= Brief =
Reproduce every line of the records below, including the requests, and shift each answer coordinate by adding 99 to both its x and y values.

= Exercise data =
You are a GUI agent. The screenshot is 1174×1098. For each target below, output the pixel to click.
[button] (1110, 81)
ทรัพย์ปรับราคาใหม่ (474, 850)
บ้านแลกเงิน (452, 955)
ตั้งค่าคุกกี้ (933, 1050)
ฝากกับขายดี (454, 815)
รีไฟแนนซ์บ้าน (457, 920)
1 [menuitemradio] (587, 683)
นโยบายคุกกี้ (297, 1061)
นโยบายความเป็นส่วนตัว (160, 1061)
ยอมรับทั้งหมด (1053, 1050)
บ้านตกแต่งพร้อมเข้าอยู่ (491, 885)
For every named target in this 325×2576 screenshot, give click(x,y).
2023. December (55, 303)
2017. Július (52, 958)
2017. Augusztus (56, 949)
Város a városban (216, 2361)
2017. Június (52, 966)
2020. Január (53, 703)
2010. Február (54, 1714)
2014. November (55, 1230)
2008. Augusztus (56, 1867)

= Solution to this problem =
You are a GUI agent. The screenshot is 1174×1098. For each target below, output the pixel to click.
[button] (1209, 180)
ทรัพย์ปรับราคาใหม่ (573, 949)
บ้านแลกเงิน (551, 1054)
ตั้งค่าคุกกี้ (1032, 1149)
ฝากกับขายดี (553, 914)
รีไฟแนนซ์บ้าน (556, 1019)
1 [menuitemradio] (686, 782)
นโยบายคุกกี้ (396, 1160)
นโยบายความเป็นส่วนตัว (259, 1160)
ยอมรับทั้งหมด (1152, 1149)
บ้านตกแต่งพร้อมเข้าอยู่ (590, 984)
For every named target in this 325×2576 screenshot, give click(x,y).
2023. December (154, 402)
2017. Július (151, 1057)
2017. Augusztus (155, 1048)
Város a városban (315, 2460)
2017. Június (151, 1065)
2020. Január (152, 802)
2010. Február (153, 1813)
2014. November (154, 1329)
2008. Augusztus (155, 1966)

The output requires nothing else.